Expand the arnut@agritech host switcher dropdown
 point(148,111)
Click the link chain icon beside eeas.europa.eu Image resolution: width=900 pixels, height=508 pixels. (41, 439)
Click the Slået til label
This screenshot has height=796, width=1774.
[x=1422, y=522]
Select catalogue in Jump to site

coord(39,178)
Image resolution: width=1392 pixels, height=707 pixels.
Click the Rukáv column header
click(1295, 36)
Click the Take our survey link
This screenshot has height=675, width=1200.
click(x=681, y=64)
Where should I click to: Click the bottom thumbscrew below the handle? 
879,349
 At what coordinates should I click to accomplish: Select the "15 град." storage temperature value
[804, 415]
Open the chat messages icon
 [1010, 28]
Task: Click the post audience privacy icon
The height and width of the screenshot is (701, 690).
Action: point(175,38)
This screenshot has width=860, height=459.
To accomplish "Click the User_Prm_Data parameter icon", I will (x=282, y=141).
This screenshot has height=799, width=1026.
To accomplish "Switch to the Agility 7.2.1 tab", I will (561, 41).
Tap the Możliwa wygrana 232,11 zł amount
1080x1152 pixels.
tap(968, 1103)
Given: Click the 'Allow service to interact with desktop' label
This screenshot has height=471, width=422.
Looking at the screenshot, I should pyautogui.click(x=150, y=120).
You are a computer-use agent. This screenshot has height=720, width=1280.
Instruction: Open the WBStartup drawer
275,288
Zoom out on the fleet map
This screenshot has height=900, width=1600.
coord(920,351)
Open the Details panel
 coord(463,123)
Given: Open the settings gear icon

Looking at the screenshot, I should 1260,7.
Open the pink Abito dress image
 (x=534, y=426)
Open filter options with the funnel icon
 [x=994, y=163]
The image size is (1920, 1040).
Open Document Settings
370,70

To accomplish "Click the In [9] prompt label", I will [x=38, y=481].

----------

Reproduce only the lines from the top of the material through the one bearing "Image resolution: width=1392", each exactly as it stands.

- EXPECTED OUTPUT
Expand the arnut@agritech host switcher dropdown
 point(148,111)
Click the link chain icon beside eeas.europa.eu Image resolution: width=900 pixels, height=508 pixels. (41, 439)
Click the Slået til label
This screenshot has height=796, width=1774.
[x=1422, y=522]
Select catalogue in Jump to site

coord(39,178)
Image resolution: width=1392 pixels, height=707 pixels.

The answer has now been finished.